WORK TO BE COMPLETED
The data is to be reproduced in full and without error.

EXTRACTED DATA

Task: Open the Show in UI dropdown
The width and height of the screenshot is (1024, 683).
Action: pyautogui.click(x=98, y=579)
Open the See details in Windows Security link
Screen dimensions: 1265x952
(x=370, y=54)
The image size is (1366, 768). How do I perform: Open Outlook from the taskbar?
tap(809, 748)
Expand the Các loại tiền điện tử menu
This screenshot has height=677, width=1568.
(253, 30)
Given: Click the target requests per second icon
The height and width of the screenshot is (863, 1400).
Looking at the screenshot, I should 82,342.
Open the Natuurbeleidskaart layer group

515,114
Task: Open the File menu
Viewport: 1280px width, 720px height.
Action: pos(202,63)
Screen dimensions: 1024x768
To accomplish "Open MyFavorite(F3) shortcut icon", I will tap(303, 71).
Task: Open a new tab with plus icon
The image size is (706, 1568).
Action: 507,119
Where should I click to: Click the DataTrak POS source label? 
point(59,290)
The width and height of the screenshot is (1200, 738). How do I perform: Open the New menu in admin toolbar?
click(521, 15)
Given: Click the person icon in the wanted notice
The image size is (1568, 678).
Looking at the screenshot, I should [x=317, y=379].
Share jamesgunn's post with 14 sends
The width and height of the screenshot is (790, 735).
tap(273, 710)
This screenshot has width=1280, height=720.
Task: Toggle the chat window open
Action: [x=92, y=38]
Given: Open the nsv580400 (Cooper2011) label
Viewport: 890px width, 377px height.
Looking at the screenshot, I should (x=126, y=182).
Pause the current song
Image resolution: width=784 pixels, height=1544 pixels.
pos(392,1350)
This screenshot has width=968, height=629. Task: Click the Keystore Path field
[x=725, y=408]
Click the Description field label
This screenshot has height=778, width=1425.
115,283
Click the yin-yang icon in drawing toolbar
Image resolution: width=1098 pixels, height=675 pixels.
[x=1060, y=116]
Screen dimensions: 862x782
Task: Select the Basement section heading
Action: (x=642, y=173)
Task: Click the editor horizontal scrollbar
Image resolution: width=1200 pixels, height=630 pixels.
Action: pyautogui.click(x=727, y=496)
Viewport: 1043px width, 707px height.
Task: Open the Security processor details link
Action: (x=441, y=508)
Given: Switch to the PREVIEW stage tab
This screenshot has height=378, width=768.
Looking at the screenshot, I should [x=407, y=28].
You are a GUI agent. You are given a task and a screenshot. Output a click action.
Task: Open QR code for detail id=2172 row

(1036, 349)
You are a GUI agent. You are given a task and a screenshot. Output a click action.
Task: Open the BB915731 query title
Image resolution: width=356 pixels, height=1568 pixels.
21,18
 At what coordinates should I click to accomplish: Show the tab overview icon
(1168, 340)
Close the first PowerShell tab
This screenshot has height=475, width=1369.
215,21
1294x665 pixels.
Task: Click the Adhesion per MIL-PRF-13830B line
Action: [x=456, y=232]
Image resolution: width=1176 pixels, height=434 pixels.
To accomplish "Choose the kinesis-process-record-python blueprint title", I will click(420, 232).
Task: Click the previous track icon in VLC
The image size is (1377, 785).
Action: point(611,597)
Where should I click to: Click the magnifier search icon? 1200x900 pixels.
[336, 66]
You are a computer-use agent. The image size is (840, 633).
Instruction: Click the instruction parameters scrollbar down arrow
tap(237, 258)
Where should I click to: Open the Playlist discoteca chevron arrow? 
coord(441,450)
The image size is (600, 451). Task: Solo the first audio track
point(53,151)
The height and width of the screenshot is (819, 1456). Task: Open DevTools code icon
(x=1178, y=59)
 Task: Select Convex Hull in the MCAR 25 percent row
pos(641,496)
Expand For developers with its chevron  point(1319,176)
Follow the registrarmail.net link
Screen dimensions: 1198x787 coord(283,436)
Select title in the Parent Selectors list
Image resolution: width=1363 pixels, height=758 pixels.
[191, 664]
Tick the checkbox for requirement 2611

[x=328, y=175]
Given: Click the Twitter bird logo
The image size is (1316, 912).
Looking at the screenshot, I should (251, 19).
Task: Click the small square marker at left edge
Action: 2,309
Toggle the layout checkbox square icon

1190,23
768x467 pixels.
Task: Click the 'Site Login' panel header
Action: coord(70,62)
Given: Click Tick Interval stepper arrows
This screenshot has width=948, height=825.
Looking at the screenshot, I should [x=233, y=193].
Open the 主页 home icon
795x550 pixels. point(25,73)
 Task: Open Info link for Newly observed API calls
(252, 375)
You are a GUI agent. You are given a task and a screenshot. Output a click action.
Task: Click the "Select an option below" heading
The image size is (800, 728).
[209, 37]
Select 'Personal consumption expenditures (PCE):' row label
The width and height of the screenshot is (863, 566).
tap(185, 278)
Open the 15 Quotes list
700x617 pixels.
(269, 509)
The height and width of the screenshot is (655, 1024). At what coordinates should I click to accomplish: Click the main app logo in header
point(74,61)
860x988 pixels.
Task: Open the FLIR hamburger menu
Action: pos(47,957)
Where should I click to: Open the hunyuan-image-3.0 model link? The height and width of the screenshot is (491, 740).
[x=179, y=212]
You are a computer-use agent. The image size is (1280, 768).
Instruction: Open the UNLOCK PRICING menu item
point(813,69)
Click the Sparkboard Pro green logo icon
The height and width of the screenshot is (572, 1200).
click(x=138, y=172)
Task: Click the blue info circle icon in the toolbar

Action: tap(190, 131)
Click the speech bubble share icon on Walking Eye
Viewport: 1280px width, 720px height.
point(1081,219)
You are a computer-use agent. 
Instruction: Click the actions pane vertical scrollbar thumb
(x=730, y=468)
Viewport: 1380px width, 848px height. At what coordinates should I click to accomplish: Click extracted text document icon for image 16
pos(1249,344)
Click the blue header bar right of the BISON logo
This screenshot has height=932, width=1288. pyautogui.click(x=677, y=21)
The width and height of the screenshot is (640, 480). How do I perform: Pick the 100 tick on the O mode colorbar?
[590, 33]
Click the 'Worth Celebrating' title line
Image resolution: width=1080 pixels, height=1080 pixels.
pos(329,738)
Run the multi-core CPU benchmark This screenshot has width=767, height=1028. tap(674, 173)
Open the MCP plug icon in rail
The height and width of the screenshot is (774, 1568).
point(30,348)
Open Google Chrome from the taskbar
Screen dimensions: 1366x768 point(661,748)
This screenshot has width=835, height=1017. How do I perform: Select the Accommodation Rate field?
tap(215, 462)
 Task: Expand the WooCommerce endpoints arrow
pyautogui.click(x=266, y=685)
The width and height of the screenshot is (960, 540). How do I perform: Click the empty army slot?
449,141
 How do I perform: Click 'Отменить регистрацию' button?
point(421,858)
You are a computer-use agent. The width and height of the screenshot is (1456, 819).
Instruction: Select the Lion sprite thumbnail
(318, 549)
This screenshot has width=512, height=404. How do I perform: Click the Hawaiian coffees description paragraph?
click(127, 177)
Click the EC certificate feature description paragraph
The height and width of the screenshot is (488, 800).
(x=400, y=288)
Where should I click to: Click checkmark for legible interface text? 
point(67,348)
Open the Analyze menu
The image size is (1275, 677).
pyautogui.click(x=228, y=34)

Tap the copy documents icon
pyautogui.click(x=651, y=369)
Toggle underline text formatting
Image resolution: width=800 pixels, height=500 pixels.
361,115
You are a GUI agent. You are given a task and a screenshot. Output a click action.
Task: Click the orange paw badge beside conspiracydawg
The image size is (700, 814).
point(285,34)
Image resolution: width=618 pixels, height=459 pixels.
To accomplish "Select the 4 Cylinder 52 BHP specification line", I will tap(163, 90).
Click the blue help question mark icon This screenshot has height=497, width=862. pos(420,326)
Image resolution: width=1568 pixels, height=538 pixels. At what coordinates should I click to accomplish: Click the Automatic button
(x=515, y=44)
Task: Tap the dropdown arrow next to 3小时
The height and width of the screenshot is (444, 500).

EXERCISE SOLUTION
Task: Open the Show in UI dropdown
The width and height of the screenshot is (1024, 683).
Action: pyautogui.click(x=98, y=579)
Open the See details in Windows Security link
Screen dimensions: 1265x952
(x=370, y=54)
The image size is (1366, 768). How do I perform: Open Outlook from the taskbar?
tap(809, 748)
Expand the Các loại tiền điện tử menu
This screenshot has height=677, width=1568.
(253, 30)
Given: Click the target requests per second icon
The height and width of the screenshot is (863, 1400).
Looking at the screenshot, I should 82,342.
Open the Natuurbeleidskaart layer group

515,114
Task: Open the File menu
Viewport: 1280px width, 720px height.
Action: pos(202,63)
Screen dimensions: 1024x768
To accomplish "Open MyFavorite(F3) shortcut icon", I will tap(303, 71).
Task: Open a new tab with plus icon
The image size is (706, 1568).
Action: 507,119
Where should I click to: Click the DataTrak POS source label? 
point(59,290)
The width and height of the screenshot is (1200, 738). How do I perform: Open the New menu in admin toolbar?
click(521, 15)
Given: Click the person icon in the wanted notice
The image size is (1568, 678).
Looking at the screenshot, I should [x=317, y=379].
Share jamesgunn's post with 14 sends
The width and height of the screenshot is (790, 735).
tap(273, 710)
This screenshot has width=1280, height=720.
Task: Toggle the chat window open
Action: [x=92, y=38]
Given: Open the nsv580400 (Cooper2011) label
Viewport: 890px width, 377px height.
Looking at the screenshot, I should (x=126, y=182).
Pause the current song
Image resolution: width=784 pixels, height=1544 pixels.
pos(392,1350)
This screenshot has width=968, height=629. Task: Click the Keystore Path field
[x=725, y=408]
Click the Description field label
This screenshot has height=778, width=1425.
115,283
Click the yin-yang icon in drawing toolbar
Image resolution: width=1098 pixels, height=675 pixels.
[x=1060, y=116]
Screen dimensions: 862x782
Task: Select the Basement section heading
Action: (x=642, y=173)
Task: Click the editor horizontal scrollbar
Image resolution: width=1200 pixels, height=630 pixels.
Action: pyautogui.click(x=727, y=496)
Viewport: 1043px width, 707px height.
Task: Open the Security processor details link
Action: (x=441, y=508)
Given: Switch to the PREVIEW stage tab
This screenshot has height=378, width=768.
Looking at the screenshot, I should [x=407, y=28].
You are a GUI agent. You are given a task and a screenshot. Output a click action.
Task: Open QR code for detail id=2172 row

(1036, 349)
You are a GUI agent. You are given a task and a screenshot. Output a click action.
Task: Open the BB915731 query title
Image resolution: width=356 pixels, height=1568 pixels.
21,18
 At what coordinates should I click to accomplish: Show the tab overview icon
(1168, 340)
Close the first PowerShell tab
This screenshot has height=475, width=1369.
215,21
1294x665 pixels.
Task: Click the Adhesion per MIL-PRF-13830B line
Action: [x=456, y=232]
Image resolution: width=1176 pixels, height=434 pixels.
To accomplish "Choose the kinesis-process-record-python blueprint title", I will click(420, 232).
Task: Click the previous track icon in VLC
The image size is (1377, 785).
Action: point(611,597)
Where should I click to: Click the magnifier search icon? 1200x900 pixels.
[336, 66]
You are a computer-use agent. The image size is (840, 633).
Instruction: Click the instruction parameters scrollbar down arrow
tap(237, 258)
Where should I click to: Open the Playlist discoteca chevron arrow? 
coord(441,450)
The image size is (600, 451). Task: Solo the first audio track
point(53,151)
The height and width of the screenshot is (819, 1456). Task: Open DevTools code icon
(x=1178, y=59)
 Task: Select Convex Hull in the MCAR 25 percent row
pos(641,496)
Expand For developers with its chevron  point(1319,176)
Follow the registrarmail.net link
Screen dimensions: 1198x787 coord(283,436)
Select title in the Parent Selectors list
Image resolution: width=1363 pixels, height=758 pixels.
[191, 664]
Tick the checkbox for requirement 2611

[x=328, y=175]
Given: Click the Twitter bird logo
The image size is (1316, 912).
Looking at the screenshot, I should (251, 19).
Task: Click the small square marker at left edge
Action: 2,309
Toggle the layout checkbox square icon

1190,23
768x467 pixels.
Task: Click the 'Site Login' panel header
Action: coord(70,62)
Given: Click Tick Interval stepper arrows
This screenshot has width=948, height=825.
Looking at the screenshot, I should [x=233, y=193].
Open the 主页 home icon
795x550 pixels. point(25,73)
 Task: Open Info link for Newly observed API calls
(252, 375)
You are a GUI agent. You are given a task and a screenshot. Output a click action.
Task: Click the "Select an option below" heading
The image size is (800, 728).
[209, 37]
Select 'Personal consumption expenditures (PCE):' row label
The width and height of the screenshot is (863, 566).
tap(185, 278)
Open the 15 Quotes list
700x617 pixels.
(269, 509)
The height and width of the screenshot is (655, 1024). At what coordinates should I click to accomplish: Click the main app logo in header
point(74,61)
860x988 pixels.
Task: Open the FLIR hamburger menu
Action: pos(47,957)
Where should I click to: Open the hunyuan-image-3.0 model link? The height and width of the screenshot is (491, 740).
[x=179, y=212]
You are a computer-use agent. The image size is (1280, 768).
Instruction: Open the UNLOCK PRICING menu item
point(813,69)
Click the Sparkboard Pro green logo icon
The height and width of the screenshot is (572, 1200).
click(x=138, y=172)
Task: Click the blue info circle icon in the toolbar

Action: tap(190, 131)
Click the speech bubble share icon on Walking Eye
Viewport: 1280px width, 720px height.
point(1081,219)
You are a computer-use agent. 
Instruction: Click the actions pane vertical scrollbar thumb
(x=730, y=468)
Viewport: 1380px width, 848px height. At what coordinates should I click to accomplish: Click extracted text document icon for image 16
pos(1249,344)
Click the blue header bar right of the BISON logo
This screenshot has height=932, width=1288. pyautogui.click(x=677, y=21)
The width and height of the screenshot is (640, 480). How do I perform: Pick the 100 tick on the O mode colorbar?
[590, 33]
Click the 'Worth Celebrating' title line
Image resolution: width=1080 pixels, height=1080 pixels.
pos(329,738)
Run the multi-core CPU benchmark This screenshot has width=767, height=1028. tap(674, 173)
Open the MCP plug icon in rail
The height and width of the screenshot is (774, 1568).
point(30,348)
Open Google Chrome from the taskbar
Screen dimensions: 1366x768 point(661,748)
This screenshot has width=835, height=1017. How do I perform: Select the Accommodation Rate field?
tap(215, 462)
 Task: Expand the WooCommerce endpoints arrow
pyautogui.click(x=266, y=685)
The width and height of the screenshot is (960, 540). How do I perform: Click the empty army slot?
449,141
 How do I perform: Click 'Отменить регистрацию' button?
point(421,858)
You are a computer-use agent. The width and height of the screenshot is (1456, 819).
Instruction: Select the Lion sprite thumbnail
(318, 549)
This screenshot has width=512, height=404. How do I perform: Click the Hawaiian coffees description paragraph?
click(127, 177)
Click the EC certificate feature description paragraph
The height and width of the screenshot is (488, 800).
(x=400, y=288)
Where should I click to: Click checkmark for legible interface text? 
point(67,348)
Open the Analyze menu
The image size is (1275, 677).
pyautogui.click(x=228, y=34)

Tap the copy documents icon
pyautogui.click(x=651, y=369)
Toggle underline text formatting
Image resolution: width=800 pixels, height=500 pixels.
361,115
You are a GUI agent. You are given a task and a screenshot. Output a click action.
Task: Click the orange paw badge beside conspiracydawg
The image size is (700, 814).
point(285,34)
Image resolution: width=618 pixels, height=459 pixels.
To accomplish "Select the 4 Cylinder 52 BHP specification line", I will tap(163, 90).
Click the blue help question mark icon This screenshot has height=497, width=862. pos(420,326)
Image resolution: width=1568 pixels, height=538 pixels. At what coordinates should I click to accomplish: Click the Automatic button
(x=515, y=44)
Task: Tap the dropdown arrow next to 3小时
The height and width of the screenshot is (444, 500).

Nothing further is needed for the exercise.